| RECORDS FOR THE TASK |
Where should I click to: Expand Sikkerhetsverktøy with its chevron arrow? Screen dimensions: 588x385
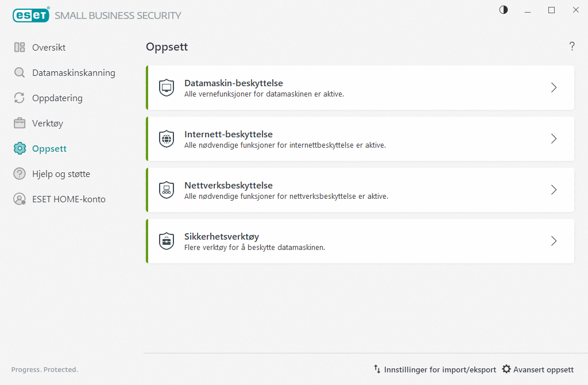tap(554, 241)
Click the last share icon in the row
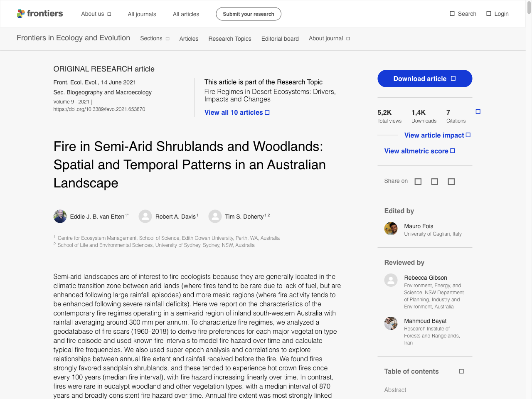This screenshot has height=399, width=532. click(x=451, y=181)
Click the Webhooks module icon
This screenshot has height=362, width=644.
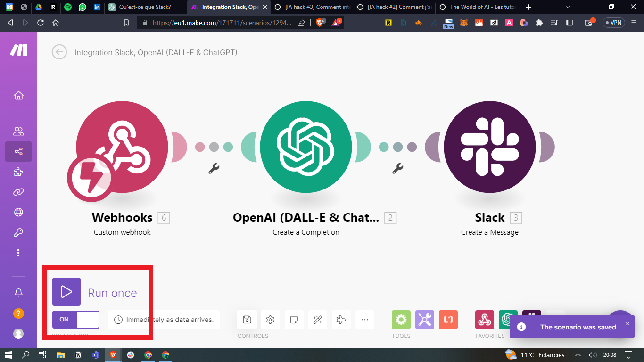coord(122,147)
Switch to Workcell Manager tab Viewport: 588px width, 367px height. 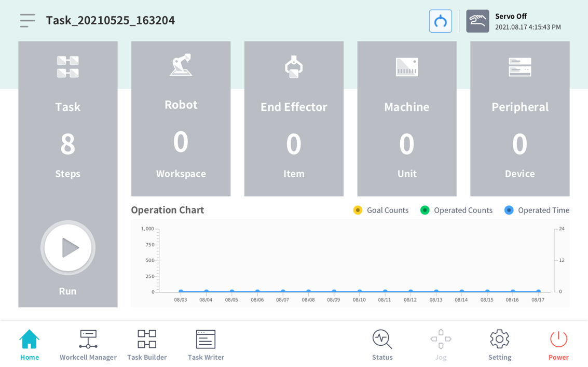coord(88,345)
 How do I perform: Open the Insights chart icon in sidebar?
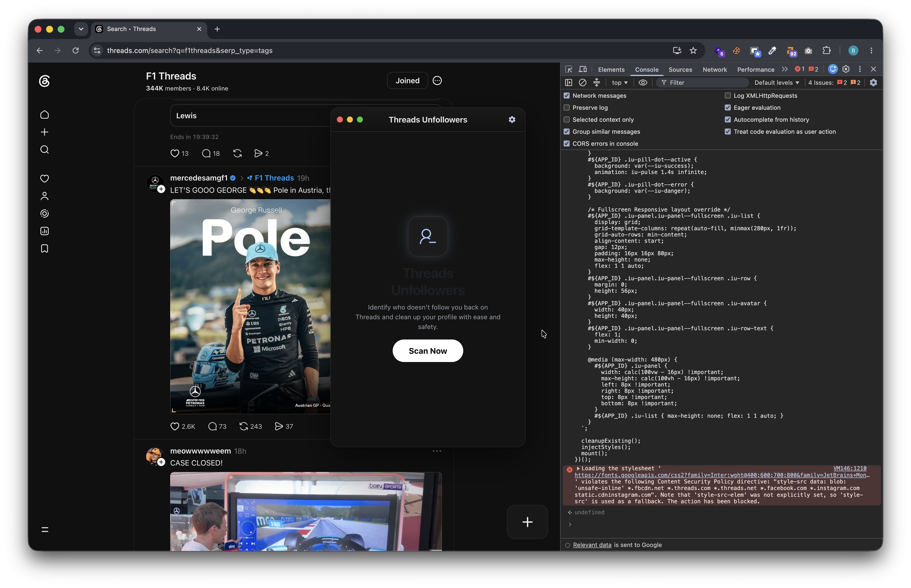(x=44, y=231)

| WORK ITEM |
Reproduce exactly, and only, the part of the entries above that runs from the line with "How do I perform: Open" to the last line, both included. Pictures stay out.

| ANSWER FOR THE TASK |
 How do I perform: Open the Insights chart icon in sidebar?
(x=44, y=231)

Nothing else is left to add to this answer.